Geçenlerde bu konuda çıkan bir tartışma üzerine Twitter’da da yazdım. Birini sesi nedeniyle eleştirmek bana doğru gelmiyor; hatta ayıp geliyor. Ses denilen şey, tıpkı fiziksel özellikler gibi Tanrı vergisidir çünkü. Kaldı ki sesinin tınısı hiç de kadife olmayan nice şarkıcı gördü müzik piyasası yıllardır. Bob Dylan’ın sesi güzel diyebilir miyiz mesela?.. Ses, şarkı söylemek için bir enstrümandır ama tek enstrüman değildir.

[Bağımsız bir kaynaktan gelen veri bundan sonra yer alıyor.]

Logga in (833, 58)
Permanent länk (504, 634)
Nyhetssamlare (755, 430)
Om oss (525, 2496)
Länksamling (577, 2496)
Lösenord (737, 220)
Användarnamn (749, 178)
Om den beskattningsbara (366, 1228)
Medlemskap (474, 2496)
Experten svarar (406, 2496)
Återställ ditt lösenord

Siz kendinizi bu konuda yeterli görürsünüz, görmezsiniz, var olanın üzerine bir şeyler koyarsınız ya da koymazsınız, sesinizi ve kendinizi eğitir ya da eğitmezsiniz, o ayrı mesele. Ama burada eleştirilecek bir şey varsa, o da nasıl şarkı söylediğinizdir.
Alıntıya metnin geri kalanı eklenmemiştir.